Detrás de la fachada institucional de cada individuo se esconde un larvado sentir de disconformidad o de adaptabilidad forzada a los imperativos procedentes del cumplimiento con las expectativas de rol institucional, acompañado de una resignación metafísica acerca de la imposibilidad de salida de este aprisionamiento. En ella se presume que enfrentarse cara a cara con el poder conlleva de partida la derrota. Sin embargo en el hiato de lo cotidiano el individuo puede despojarse de la coerción impuesta por su máscara institucional y toparse con aquello que auténticamente es o querría ser junto a otros y otras que comparten un similar sentir, puede sino acabar con la dominación y momentáneamente ponerse a resguardo de ella. De manera que el mundo de lo cotidiano es menos pasivo y más descreído acerca de los mensajes institucionales de lo que la intelligentsia cree o gusta de creer. Hay sin duda algo de anodino en la vida corriente, pero, a la vez, aunado con la aspiración al encuentro con un sí mismo subyugado por el trabajo y demás ataduras institucionales. O si no, ¿de qué otra manera dar cuenta del hecho de que, de un tiempo a esta parte, una honrosa prejubilación se hubiera convertido en el mayor objetivo generalizado perseguido por las gentes?
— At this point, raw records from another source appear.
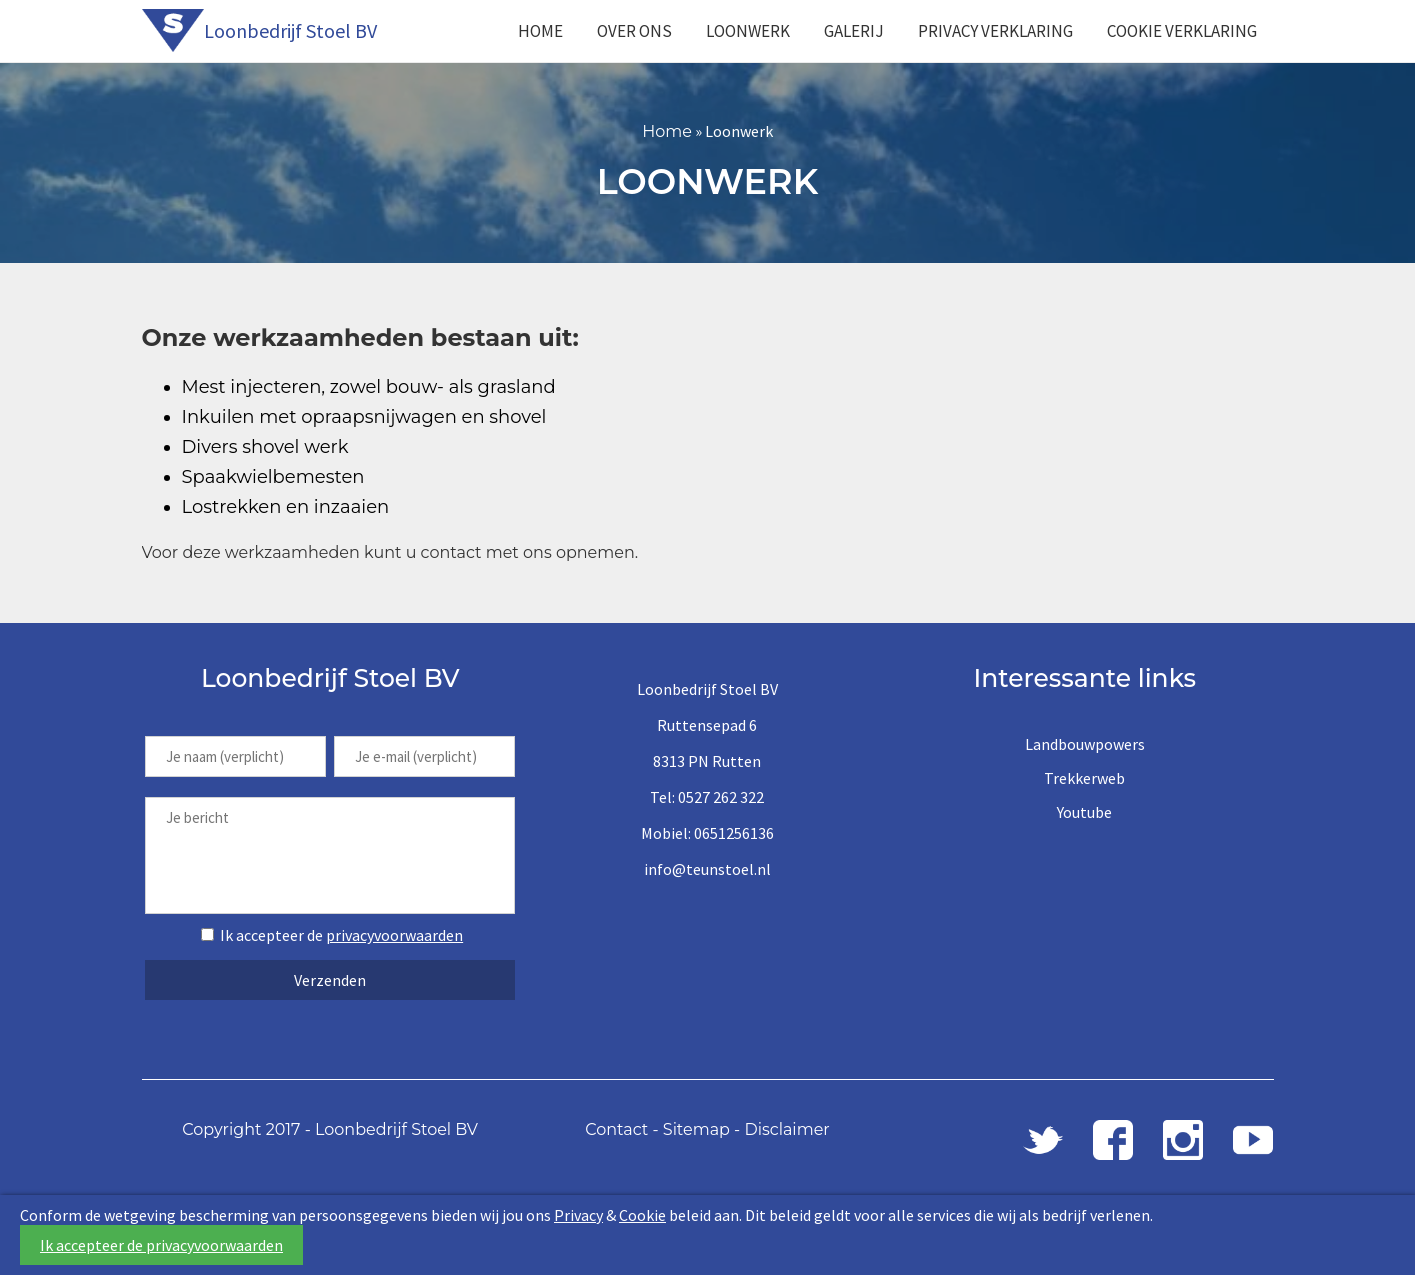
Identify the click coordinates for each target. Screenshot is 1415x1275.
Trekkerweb (1084, 778)
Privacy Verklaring (995, 31)
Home (540, 31)
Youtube (1084, 812)
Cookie (642, 1215)
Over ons (634, 31)
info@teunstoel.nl (707, 869)
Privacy (578, 1215)
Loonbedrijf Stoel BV (290, 30)
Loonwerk (748, 31)
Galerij (854, 31)
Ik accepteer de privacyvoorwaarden (161, 1245)
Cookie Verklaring (1182, 31)
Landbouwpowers (1085, 744)
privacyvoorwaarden (394, 935)
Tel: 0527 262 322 (707, 797)
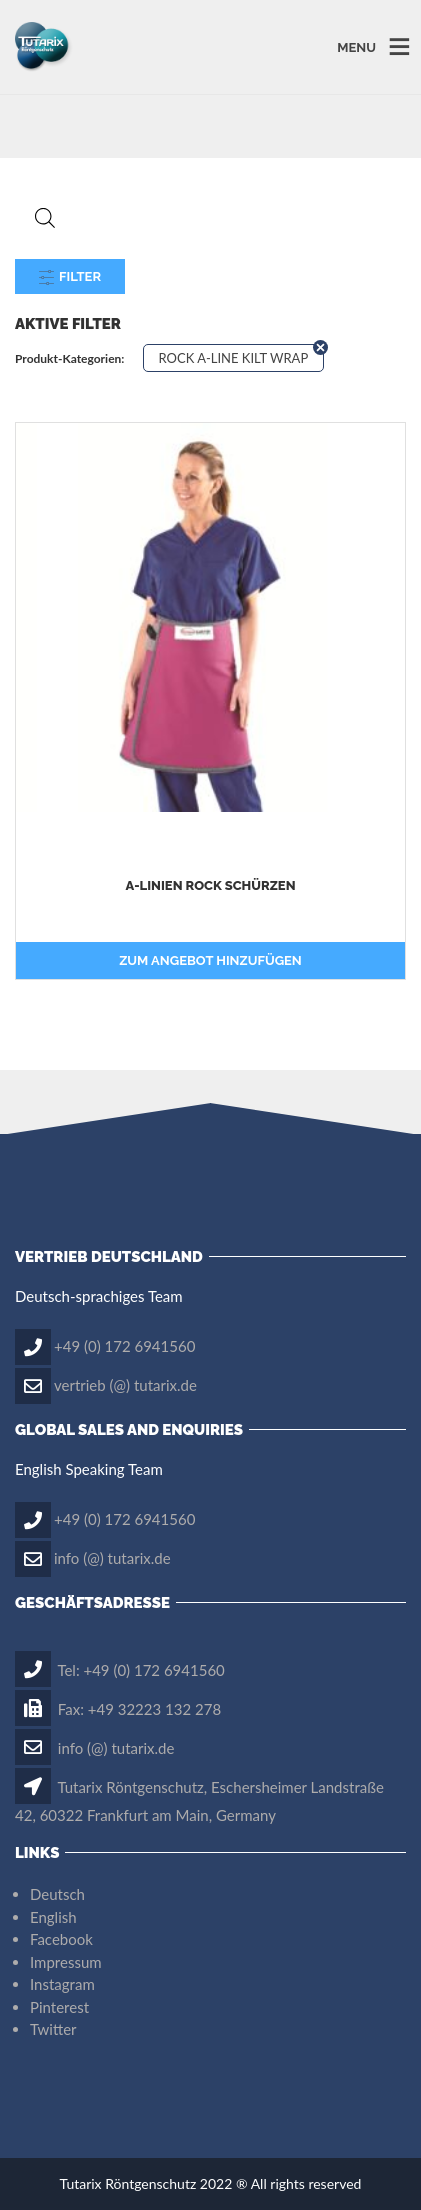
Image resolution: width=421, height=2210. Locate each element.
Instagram (62, 1984)
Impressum (66, 1962)
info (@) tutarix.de (112, 1557)
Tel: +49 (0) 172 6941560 (120, 1670)
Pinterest (59, 2007)
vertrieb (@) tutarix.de (125, 1384)
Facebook (61, 1939)
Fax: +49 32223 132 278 (118, 1709)
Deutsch (57, 1894)
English (53, 1917)
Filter (70, 277)
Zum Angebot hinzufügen (210, 960)
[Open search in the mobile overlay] (210, 217)
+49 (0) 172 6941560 (124, 1345)
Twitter (53, 2029)
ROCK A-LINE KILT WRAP (234, 358)
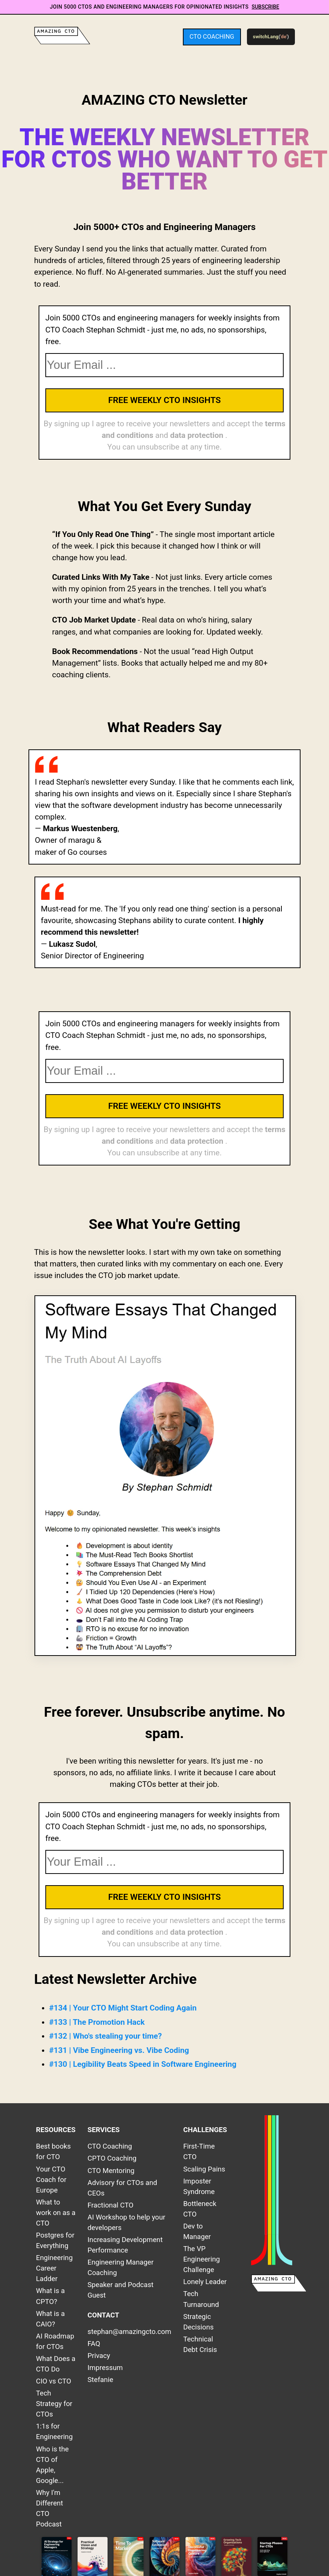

Lo cotidiano está ahí, siempre en una semiopacidad, en otra vida paralela a la institucional y de la cual poco o nada se habla. Y cuando se le hace hablar es para ofrecer una imagen deformada suya, enfatizando siempre más lo que debiera políticamente ser en lugar de dejar expresar lo que en realidad es. Este rasgo profundamente impolítico de lo cotidiano daría cuenta, por ejemplo, de una suerte de conspiración o voto de silencio de las gentes cuando son instadas a manifestarse desde un léxico de partida institucionalmente encauzado. ¿Qué decir del aflore de esas masas anónimas, impolíticas, imposible de encerrar su identidad en arsenal conceptual alguno, de esas multitudes que alojan y desalojan incesantemente escenarios deportivos o musicales, de esas que llenan y vacían excursiones turísticas, de esas que parecen no creer en nada más que en el abandono a la alteridad? Pues que probablemente anhelan el reencuentro con un reencantamiento juvenil del mundo adocenado en el compromiso con las facetas del mundo institucional. Un anhelo hasta cierto punto inexpresable desde un conocimiento al servicio de los intereses de las instituciones, pero probablemente abordable teniendo en cuenta la manera en cómo en los espacios de lo cotidiano los individuos, unos/as con otros/as, tratan de reinventar, a su modo, precariamente, su existencia, sin preguntase siquiera sobre si son víctimas o no de la alienación, dado que la pregunta, en sí misma, no tiene cabida en su gramática existencial.